Molti, ma non tutti, gli ebrei israeliani religiosi moderni usano la Bibbia per promuovere l’espansione degli insediamenti ebraici nella Cisgiordania occupata e oltre. Alcuni fanno anche ricorso al discorso rabbinico per insistere sulla separazione tra ebrei e non ebrei. Alcuni estremisti mobilitano testi religiosi per legittimare la violenza contro gli arabi palestinesi.
Tra gli arabi palestinesi, gli attivisti politici musulmani religiosi sfruttano testi coranici e della tradizione islamica per promuovere la difesa della causa palestinese. Anche alcuni musulmani più estremisti utilizzano testi religiosi per insegnare ostilità verso gli ebrei e i loro sostenitori.
All’interno di ebraismo, cristianesimo e islam esistono diverse visioni di terra, popolo e promessa di eredità: come si confrontano queste teologie e quale lettura religiosa può aprire vie alla riconciliazione?
È importante affermare che questi antichi testi non parlano direttamente delle realtà moderne degli Stati-nazione, del nazionalismo etnico e delle ideologie politiche contemporanee. Ciascuna tradizione religiosa è stata mobilitata dagli ideologi per legittimare posizioni moderne su terra, popolo e Stato. I testi antichi devono essere “spremuti” per poter dire qualcosa di rilevante oggi. Le realtà a cui essi si riferivano migliaia di anni fa e il nostro contesto moderno sono profondamente diversi.
All’interno di ogni comunità religiosa, i testi vengono talvolta letti come se parlassero direttamente ai bisogni del presente. Gli ebrei sionisti scelgono testi che sottolineano promessa, conquista, possesso e difesa della terra, ignorando quelli che parlano di eguaglianza, universalità e superamento del particolarismo.
I cristiani sionisti, precedenti allo sviluppo del sionismo ebraico, si concentravano su testi che giustificavano la loro visione: che Gesù sarebbe tornato solo se gli ebrei fossero stati restaurati nella loro terra e che, una volta tornato, tutti i non credenti sarebbero periti.

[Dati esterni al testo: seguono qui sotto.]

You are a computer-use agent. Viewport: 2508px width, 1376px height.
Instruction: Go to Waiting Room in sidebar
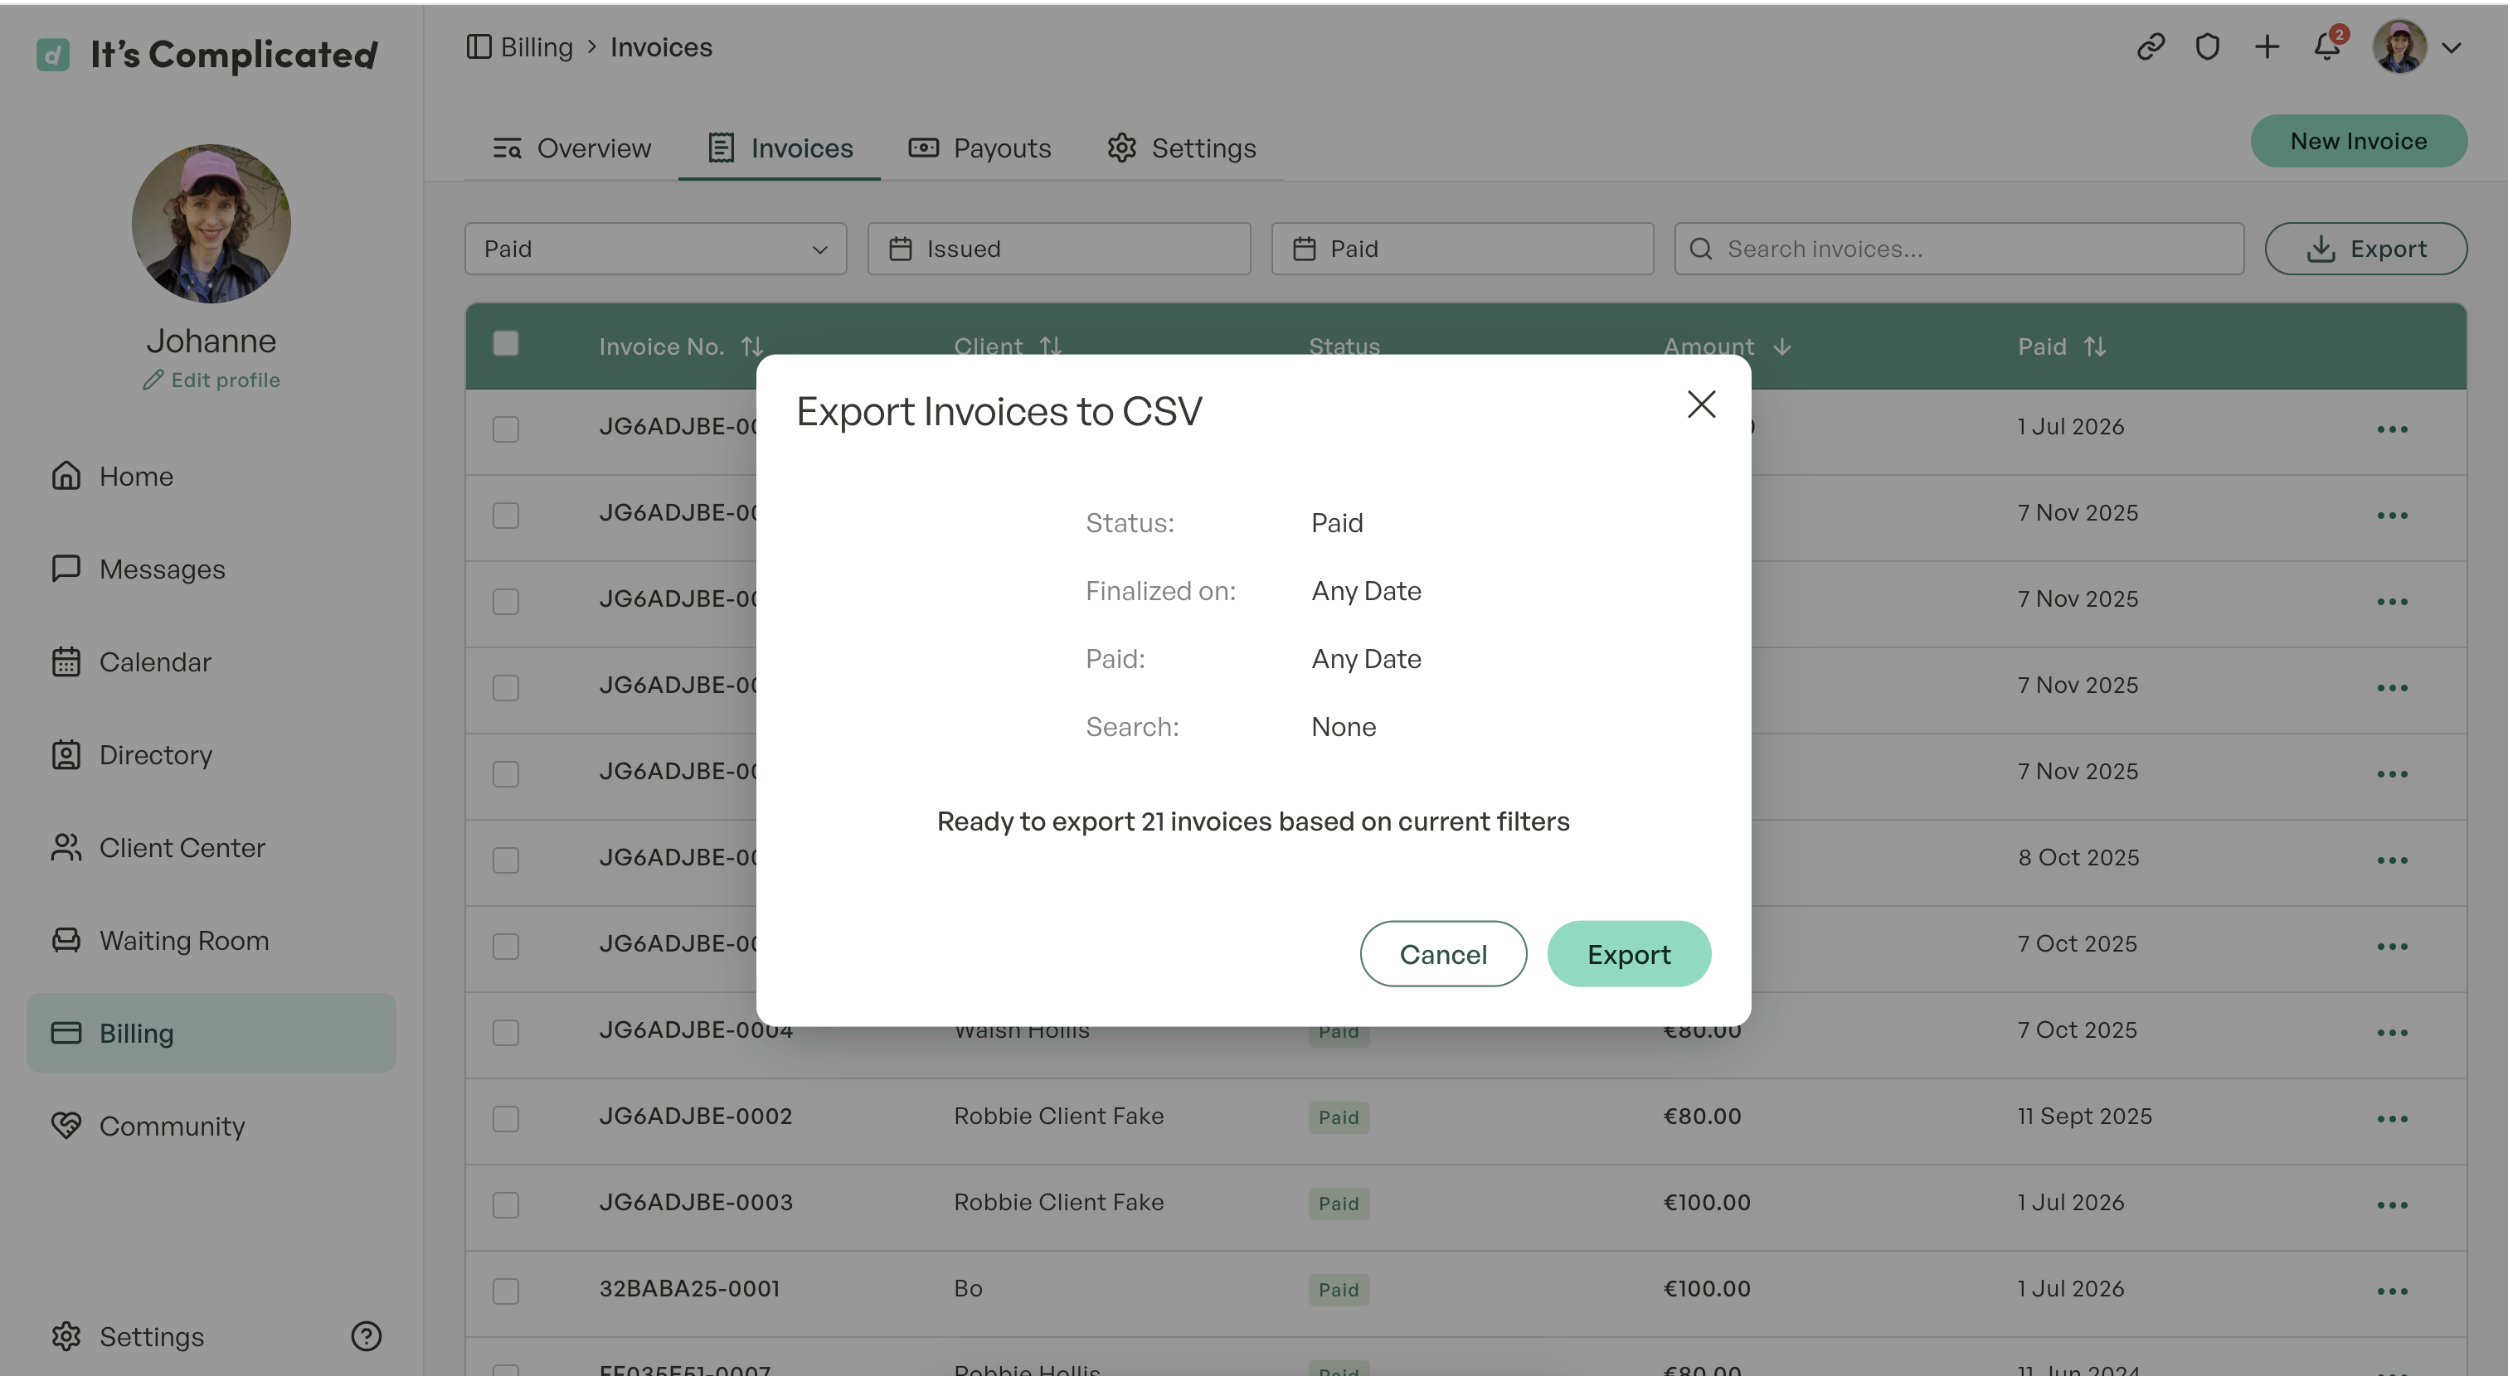184,940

I musulmani religiosi che promuovono la difesa della Palestina si concentrano su testi del Corano riguardanti guerra, resistenza e violenza, ignorando altri testi che promuovono armonia, dialogo e pace.
I costruttori di pace religiosi di tutte le comunità cercano testi e tradizioni alternativi, che sfidino le posizioni militanti oggi dominanti. La sfida non è solo offrire testi alternativi, ma anche decostruire l’uso dei testi per promuovere guerra, violenza ed esclusione.

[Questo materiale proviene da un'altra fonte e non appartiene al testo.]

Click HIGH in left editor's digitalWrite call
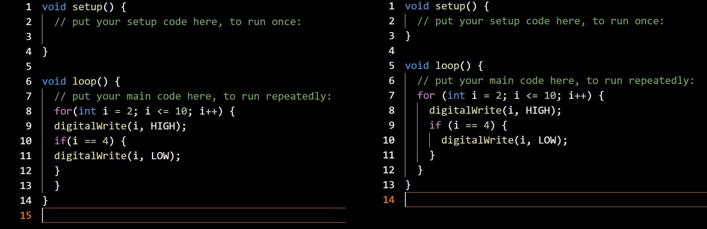Image resolution: width=707 pixels, height=229 pixels. (163, 126)
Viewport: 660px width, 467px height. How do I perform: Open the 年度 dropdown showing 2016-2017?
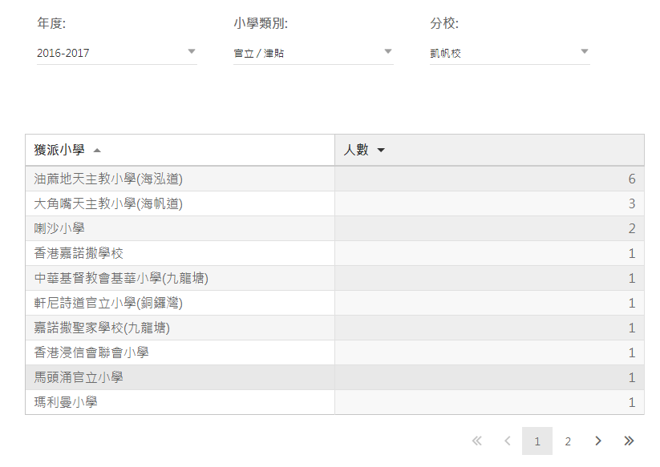(x=116, y=53)
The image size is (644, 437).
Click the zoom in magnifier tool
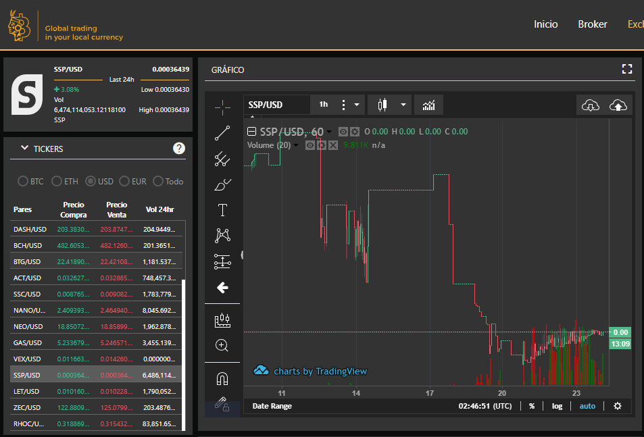pyautogui.click(x=222, y=345)
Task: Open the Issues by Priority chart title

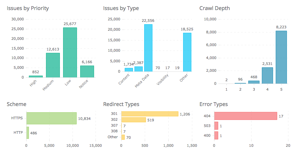Action: [28, 8]
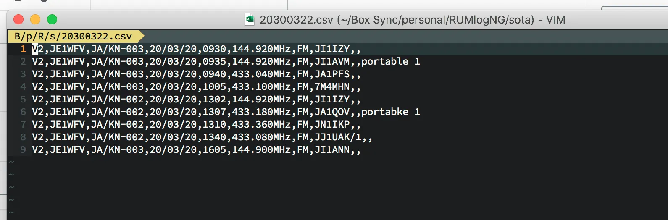Click the word "portable" on line 2

tap(385, 61)
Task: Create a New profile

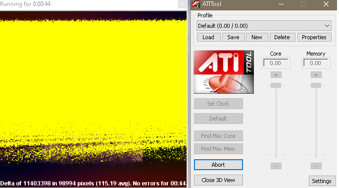Action: pos(257,37)
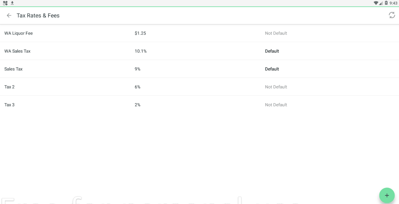Open the Tax 3 entry

pos(199,105)
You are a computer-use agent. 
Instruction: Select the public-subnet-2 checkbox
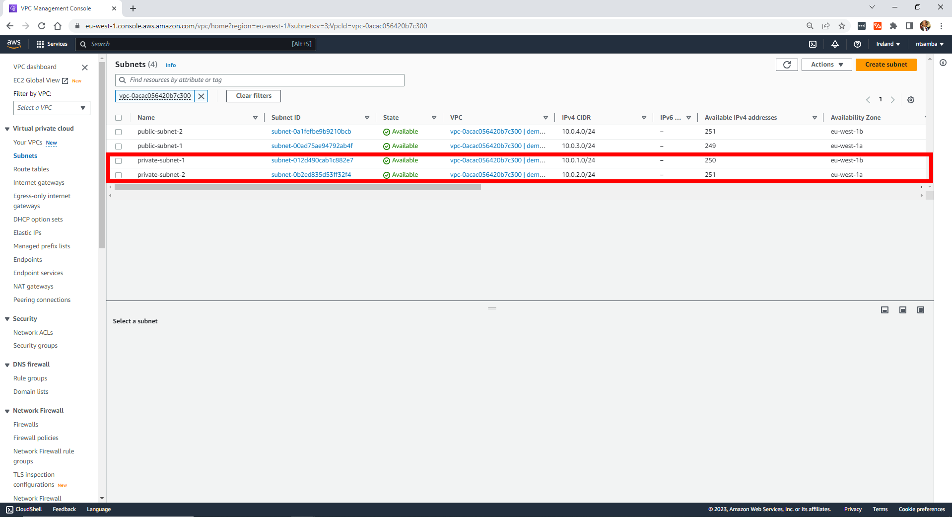[x=119, y=132]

Quali altre sfide pone questa guerra alla coscienza morale dei credenti, dentro e fuori la regione?
La sfida centrale è riconoscere che ogni essere umano è creato a immagine e somiglianza di Dio. Un ebreo israeliano non vale più di un arabo palestinese. Ogni uomo, donna e bambino ha diritto alla vita, alla libertà e alla dignità. La violenza non è un mezzo legittimo per risolvere un conflitto. Tuttavia, bisogna chiedersi: la religione, nella sua forma attuale, aiuta davvero le persone a riconoscere questo?
Viene da chiedersi: quale reale impatto hanno le posizioni della Santa Sede, delle autorità musulmane e di quelle rabbiniche?
La maggior parte di cristiani, ebrei e musulmani cercano l’autorità che meglio si adatta alle loro esigenze. I sionisti religiosi ebrei hanno creato autorità rabbiniche che forniscono loro il sostegno religioso necessario alle proprie posizioni ideologiche, moderate o estreme che siano. Lo stesso vale per molti musulmani e gruppi cristiani.
I cattolici si trovano in una posizione particolare: la Chiesa ha una struttura gerarchica e l’autorità religiosa è concentrata nel magistero della Santa Sede. Tuttavia, l’impatto reale della Santa Sede sulle posizioni dei cattolici all’interno del conflitto in Palestina e Israele non va sopravvalutato.